> [TASK ITEM]: Omit images. Retype all entries verbatim.

-- DATA follows --

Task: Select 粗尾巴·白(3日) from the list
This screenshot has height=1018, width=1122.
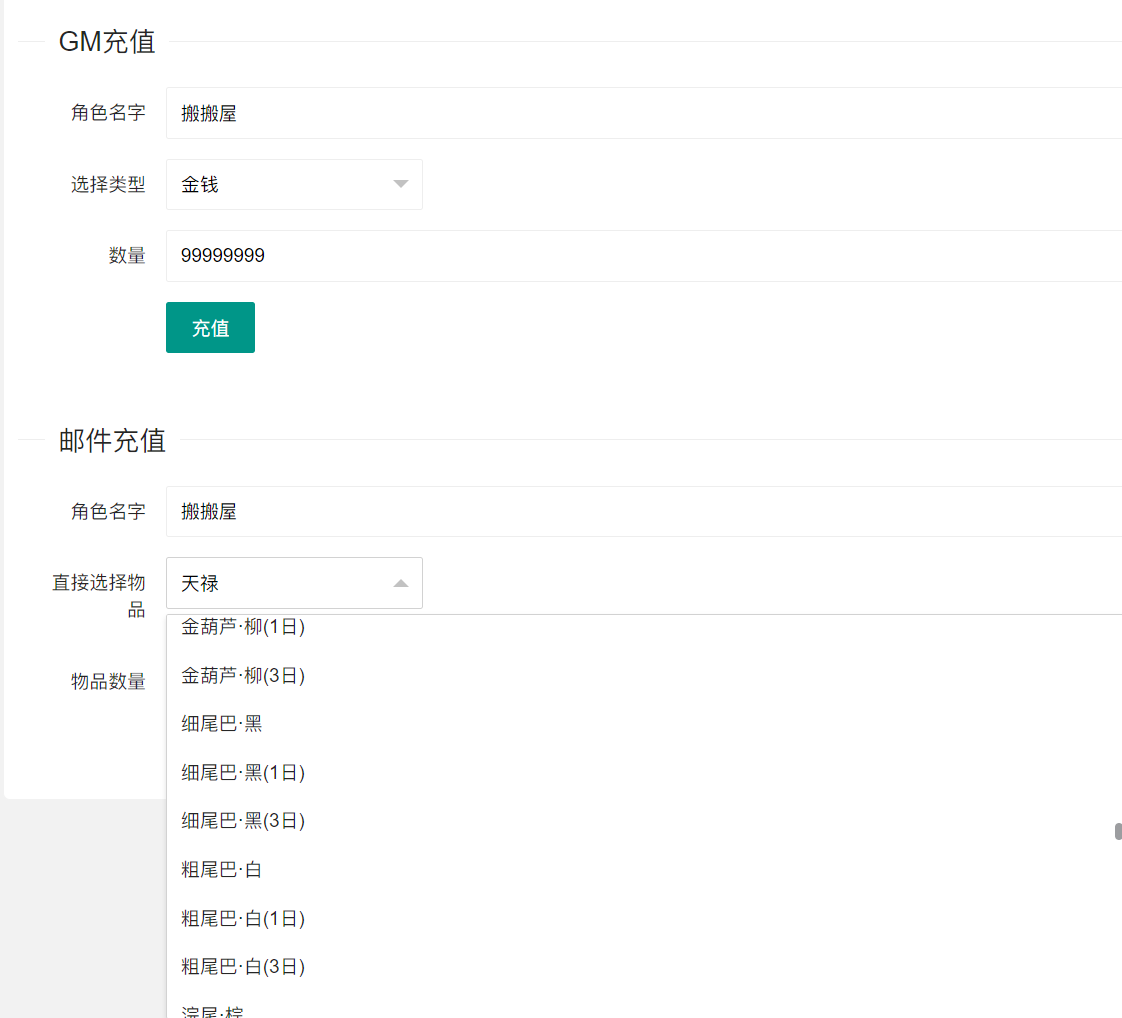Action: click(x=243, y=967)
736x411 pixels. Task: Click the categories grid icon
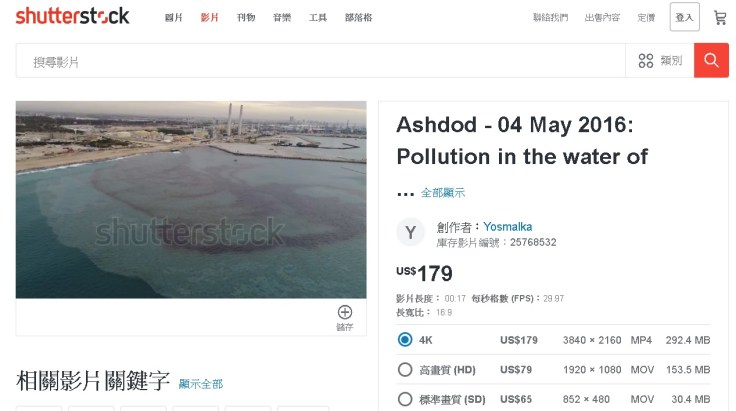click(646, 61)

-- DATA concluded --

> [ANSWER TO THIS PROBLEM]:
Task: Select 粗尾巴·白(3日) from the list
This screenshot has height=1018, width=1122.
Action: click(x=243, y=967)
736x411 pixels. Task: Click the categories grid icon
click(646, 61)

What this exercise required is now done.